[gclist] What to say about GC.

=TL2=Tom Lord() lord@LanMinds.Com
Wed, 24 Jul 1996 16:17:49 -0700 (PDT)


Here is a clarification of my views on "What to say about GC."

I am not arguing that GC should not be used or that it is an inferior
technique to other approaches to memory management.  

I *am* arguing that collectors are hard to use well in complex
applications and are themselves a source of subtle errors.  I am
arguing that when we "sell" GC as a simpler technique than the
alternatives we are being misleading -- we should be selling GC as a
more powerful technique than the alternatives, but one that sometimes
is at least as tricky to use as malloc/free.
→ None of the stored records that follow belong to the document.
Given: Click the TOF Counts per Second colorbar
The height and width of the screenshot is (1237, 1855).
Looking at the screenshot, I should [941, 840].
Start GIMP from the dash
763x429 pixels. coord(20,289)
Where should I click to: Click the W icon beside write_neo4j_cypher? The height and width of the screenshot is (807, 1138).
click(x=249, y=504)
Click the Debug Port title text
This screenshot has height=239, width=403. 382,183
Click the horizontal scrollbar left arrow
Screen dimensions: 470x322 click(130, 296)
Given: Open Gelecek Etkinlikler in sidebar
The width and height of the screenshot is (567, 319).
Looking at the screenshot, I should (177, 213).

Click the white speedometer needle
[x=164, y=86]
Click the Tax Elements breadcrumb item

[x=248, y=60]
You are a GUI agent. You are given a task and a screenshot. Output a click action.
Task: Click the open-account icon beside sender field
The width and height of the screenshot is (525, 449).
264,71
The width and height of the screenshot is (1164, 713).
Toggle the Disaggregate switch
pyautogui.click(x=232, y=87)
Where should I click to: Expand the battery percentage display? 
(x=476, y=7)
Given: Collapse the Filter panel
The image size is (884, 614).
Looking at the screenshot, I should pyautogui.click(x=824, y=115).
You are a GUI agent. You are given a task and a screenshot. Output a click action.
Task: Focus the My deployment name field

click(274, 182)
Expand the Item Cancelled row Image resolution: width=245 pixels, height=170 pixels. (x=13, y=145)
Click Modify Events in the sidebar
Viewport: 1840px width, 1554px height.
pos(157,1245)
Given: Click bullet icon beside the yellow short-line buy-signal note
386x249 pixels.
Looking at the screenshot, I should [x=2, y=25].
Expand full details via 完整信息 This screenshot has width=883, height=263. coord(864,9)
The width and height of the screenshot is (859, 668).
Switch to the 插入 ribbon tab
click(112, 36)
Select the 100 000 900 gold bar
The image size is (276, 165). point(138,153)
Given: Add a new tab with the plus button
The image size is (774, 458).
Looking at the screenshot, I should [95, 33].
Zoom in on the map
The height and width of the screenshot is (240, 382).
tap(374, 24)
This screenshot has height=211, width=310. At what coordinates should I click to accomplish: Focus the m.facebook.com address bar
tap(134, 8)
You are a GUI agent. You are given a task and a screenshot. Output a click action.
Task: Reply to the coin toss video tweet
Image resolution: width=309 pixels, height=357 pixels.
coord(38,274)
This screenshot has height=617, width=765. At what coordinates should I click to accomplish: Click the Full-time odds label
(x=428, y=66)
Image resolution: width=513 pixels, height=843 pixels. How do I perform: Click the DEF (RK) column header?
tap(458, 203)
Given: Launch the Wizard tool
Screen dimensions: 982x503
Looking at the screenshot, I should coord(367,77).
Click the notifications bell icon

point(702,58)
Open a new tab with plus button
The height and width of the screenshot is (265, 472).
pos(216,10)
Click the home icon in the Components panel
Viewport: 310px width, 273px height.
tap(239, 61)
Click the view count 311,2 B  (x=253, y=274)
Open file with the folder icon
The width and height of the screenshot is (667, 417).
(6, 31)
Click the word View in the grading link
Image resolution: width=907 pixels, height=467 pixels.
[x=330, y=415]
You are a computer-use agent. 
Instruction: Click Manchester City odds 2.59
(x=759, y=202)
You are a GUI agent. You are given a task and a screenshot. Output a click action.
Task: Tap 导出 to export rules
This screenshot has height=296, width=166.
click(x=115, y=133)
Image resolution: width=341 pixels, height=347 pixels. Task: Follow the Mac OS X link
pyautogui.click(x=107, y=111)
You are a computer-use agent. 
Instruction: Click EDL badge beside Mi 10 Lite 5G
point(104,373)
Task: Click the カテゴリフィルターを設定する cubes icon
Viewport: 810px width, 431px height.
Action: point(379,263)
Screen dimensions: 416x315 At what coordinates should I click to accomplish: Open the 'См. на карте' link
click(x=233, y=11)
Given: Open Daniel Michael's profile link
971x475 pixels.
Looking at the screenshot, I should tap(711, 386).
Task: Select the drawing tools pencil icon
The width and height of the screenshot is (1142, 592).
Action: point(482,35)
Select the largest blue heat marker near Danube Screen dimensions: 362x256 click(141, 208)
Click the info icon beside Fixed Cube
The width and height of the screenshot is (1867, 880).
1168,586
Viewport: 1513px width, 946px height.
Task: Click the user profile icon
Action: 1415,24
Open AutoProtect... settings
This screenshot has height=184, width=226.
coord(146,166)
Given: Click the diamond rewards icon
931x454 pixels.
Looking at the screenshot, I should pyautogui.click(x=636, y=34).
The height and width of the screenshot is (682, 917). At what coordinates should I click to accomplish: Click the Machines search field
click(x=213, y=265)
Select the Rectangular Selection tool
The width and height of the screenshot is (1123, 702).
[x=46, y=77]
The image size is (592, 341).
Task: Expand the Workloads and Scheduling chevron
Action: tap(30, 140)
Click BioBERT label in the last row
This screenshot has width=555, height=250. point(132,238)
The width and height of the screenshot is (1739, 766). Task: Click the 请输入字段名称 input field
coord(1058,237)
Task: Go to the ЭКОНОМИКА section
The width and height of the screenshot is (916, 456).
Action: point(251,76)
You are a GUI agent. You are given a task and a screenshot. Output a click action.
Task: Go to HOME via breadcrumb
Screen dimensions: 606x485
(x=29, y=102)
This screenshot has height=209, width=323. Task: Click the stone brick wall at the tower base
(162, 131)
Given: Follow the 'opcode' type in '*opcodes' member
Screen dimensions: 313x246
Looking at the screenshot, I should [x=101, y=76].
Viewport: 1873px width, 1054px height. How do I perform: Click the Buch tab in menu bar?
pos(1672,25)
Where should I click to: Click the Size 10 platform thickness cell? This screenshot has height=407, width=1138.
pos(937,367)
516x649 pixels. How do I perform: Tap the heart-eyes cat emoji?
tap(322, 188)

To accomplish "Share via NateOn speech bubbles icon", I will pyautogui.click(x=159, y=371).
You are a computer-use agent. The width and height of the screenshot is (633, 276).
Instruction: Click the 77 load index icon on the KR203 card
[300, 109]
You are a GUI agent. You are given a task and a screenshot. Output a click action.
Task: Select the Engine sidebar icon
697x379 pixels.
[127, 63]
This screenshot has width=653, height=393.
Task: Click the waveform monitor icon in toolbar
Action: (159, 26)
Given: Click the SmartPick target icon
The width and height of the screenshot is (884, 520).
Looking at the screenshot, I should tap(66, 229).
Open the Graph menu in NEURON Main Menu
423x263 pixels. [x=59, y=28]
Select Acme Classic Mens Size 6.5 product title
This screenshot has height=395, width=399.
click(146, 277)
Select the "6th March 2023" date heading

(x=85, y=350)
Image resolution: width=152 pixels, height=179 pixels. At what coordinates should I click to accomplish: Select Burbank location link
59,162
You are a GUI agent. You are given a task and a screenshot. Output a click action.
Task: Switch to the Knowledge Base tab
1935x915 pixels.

Sometimes people speak as if GC simply automated away all the
difficulties of memory management.  Common claims are that unneeded
objects are automatically freed (false) and that only the GC
implementor has to worry about GC internals (often false).  Let's
examine these.

The false idea that unneeded objects are automatically freed by a
collector stems from the true fact that collectors automatically free
all objects not reachable by reference chains in the program's data
structures.  What collectors don't do, as I'm sure we all know, is to
free those objects reachable by reference chains, but unreachable by
the running program.  For example, if there is a list, L, and the
program will never look at (cdr L) then (cdr L) isn't needed, but it
won't be freed.  Collectors require programmers to manually maintain
the invariant that all objects which should be freed must not be
reachable by any chain of references -- therefore freeing unneeded
objects isn't automatic at all.  Any claim that collectors make it
trivial to ensure that all unneeded objects are freed is in essence a
claim that it is easy to manually maintain the invariant that unneeded
objects are not referenced -- a claim that is at best unsupported and
that can be seen to be highly unlikely.

The sometimes false idea, that only the GC implementor has to worry
about GC internals, is true for programmers working in high-level
languages on a fixed platform using a stable language implementation.
But the idea is misleading for programmers who use GC with lower level
languages like C or C++, who extend an existing high-level language
implementation with new built-in primitives or types, or who must port
a GC beyond the platforms supported by its author.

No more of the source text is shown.